„Astra“ und zwei ehemalige Honterianer

George Paul Meiu und Elise Wilk oder Anthropologie und Theater

Die Kronstädter Kulturzeitschrift „Astra“ erscheint nun zweimal im Jahr mit je einer Doppelnummer. Herausgebracht wird sie, mit finanzieller Unterstützung seitens des Kreisrates Kronstadt, von der Kronstädter Kreisbibliothek „George Bariţiu“ (Direktor: Daniel Nazare). Das Redaktionsteam besteht aus Dina Hrenciuc-Pişcu (Koordinator), Bianca Osnaga und Rodica Ilie. Unter www.revista-astra.ro können Hinweise und Abbildungen zur aktuellen und älteren Auflagen eingesehen werden. „Astra Supliment. Literatură, arte şi idei“  kostet 5 Lei.

======

Aufgaben:
**a.** Gib den Text über die Zeitschrift „Astra“ von „George Paul Meiu“ bis „kostet 5 Lei.“ erneut wieder und tausche dabei „Redaktionsteam“ gegen „Herausgeberteam“ aus.
**b.** Fasse den Text über die Zeitschrift „Astra“ in zwei Sätzen zusammen.
**c.** Führe den Text über die Zeitschrift „Astra“ im Anschluss an seinen letzten Satz weiter.

(Erfasste Daten)

======

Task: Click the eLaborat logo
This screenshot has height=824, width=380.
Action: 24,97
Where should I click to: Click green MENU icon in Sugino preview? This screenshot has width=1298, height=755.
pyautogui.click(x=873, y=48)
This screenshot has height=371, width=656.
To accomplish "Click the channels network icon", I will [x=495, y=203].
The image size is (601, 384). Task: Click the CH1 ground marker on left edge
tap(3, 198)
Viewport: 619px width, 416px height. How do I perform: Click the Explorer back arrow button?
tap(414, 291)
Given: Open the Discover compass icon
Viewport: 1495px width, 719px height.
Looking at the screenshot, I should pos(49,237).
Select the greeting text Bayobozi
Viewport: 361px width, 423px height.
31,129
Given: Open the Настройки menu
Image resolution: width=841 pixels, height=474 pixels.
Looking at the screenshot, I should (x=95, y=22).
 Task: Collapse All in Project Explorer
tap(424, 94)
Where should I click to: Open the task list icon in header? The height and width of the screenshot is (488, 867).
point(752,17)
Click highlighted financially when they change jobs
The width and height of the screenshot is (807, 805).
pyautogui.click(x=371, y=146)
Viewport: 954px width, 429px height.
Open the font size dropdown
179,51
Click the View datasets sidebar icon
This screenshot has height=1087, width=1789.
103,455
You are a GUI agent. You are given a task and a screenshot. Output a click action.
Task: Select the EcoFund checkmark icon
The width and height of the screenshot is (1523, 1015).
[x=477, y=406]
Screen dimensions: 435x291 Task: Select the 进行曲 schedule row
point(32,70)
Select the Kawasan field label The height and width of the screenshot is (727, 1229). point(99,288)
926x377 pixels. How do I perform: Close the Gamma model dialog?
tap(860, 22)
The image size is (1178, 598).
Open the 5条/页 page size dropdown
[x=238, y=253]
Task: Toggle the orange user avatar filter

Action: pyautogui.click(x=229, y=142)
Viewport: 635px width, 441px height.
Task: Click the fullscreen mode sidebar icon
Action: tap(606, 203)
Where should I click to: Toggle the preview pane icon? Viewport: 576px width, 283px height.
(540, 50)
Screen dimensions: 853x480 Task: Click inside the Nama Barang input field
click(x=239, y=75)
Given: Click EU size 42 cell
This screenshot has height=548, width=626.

======

Erwartete Antworten:
**a.**
George Paul Meiu und Elise Wilk oder Anthropologie und Theater

Die Kronstädter Kulturzeitschrift „Astra“ erscheint nun zweimal im Jahr mit je einer Doppelnummer. Herausgebracht wird sie, mit finanzieller Unterstützung seitens des Kreisrates Kronstadt, von der Kronstädter Kreisbibliothek „George Bariţiu“ (Direktor: Daniel Nazare). Das Herausgeberteam besteht aus Dina Hrenciuc-Pişcu (Koordinator), Bianca Osnaga und Rodica Ilie. Unter www.revista-astra.ro können Hinweise und Abbildungen zur aktuellen und älteren Auflagen eingesehen werden. „Astra Supliment. Literatură, arte şi idei“  kostet 5 Lei.

**b.** Die Kronstädter Kulturzeitschrift „Astra“ erscheint zweimal im Jahr als Doppelnummer und wird mit finanzieller Unterstützung des Kreisrates Kronstadt von der Kreisbibliothek „George Bariţiu“ herausgebracht. Das Redaktionsteam bilden Dina Hrenciuc-Pişcu, Bianca Osnaga und Rodica Ilie, und unter www.revista-astra.ro lassen sich Hinweise und Abbildungen zu aktuellen und älteren Auflagen einsehen.

**c.**
Die jüngste Ausgabe (Nummer 3-4, 2013) kann indirekt auch mit dem Honteruslyzeum in Verbindung gebracht werden. Zwei ehemalige Schüler des Lyzeums von den Jahrgängen nach der Wende sind da vertreten: Elise Wilk als Verfasserin eines Beitrags über zeitgenössisches junges Theater und der Anthropologe George Paul Meiu als Interviewpartner in einem per e-mail geführten Gespräch mit  Stelu]a Pestrea Suciu.

Elise Wilk, die bekanntlich selber Theaterstücke in rumänischer Sprache schreibt und dafür auch durch Preisverleihung erste internationale Anerkennung erhielt, stellt drei Stücke vor, die auch auf rumänischen Bühnen gespielt wurden: „Chatroom“ von Enda Walsh, „Norway. Today“ von Igor Bauersima und „Plastilin“ von Wassilij Sigarew. Es geht dabei um Teenager und ihre Probleme in einer Welt, in der sie sich behaupten müssen, wobei die Anpassung schwer wenn nicht sogar unmöglich ist. „Sie bieten das Bild einer jungen Generation: umherirrend, unverstanden, in einem ständigen Kampf mit den Eltern und dem System.“ Keine leichte Unterhaltung, eher schonungslos und schockierend.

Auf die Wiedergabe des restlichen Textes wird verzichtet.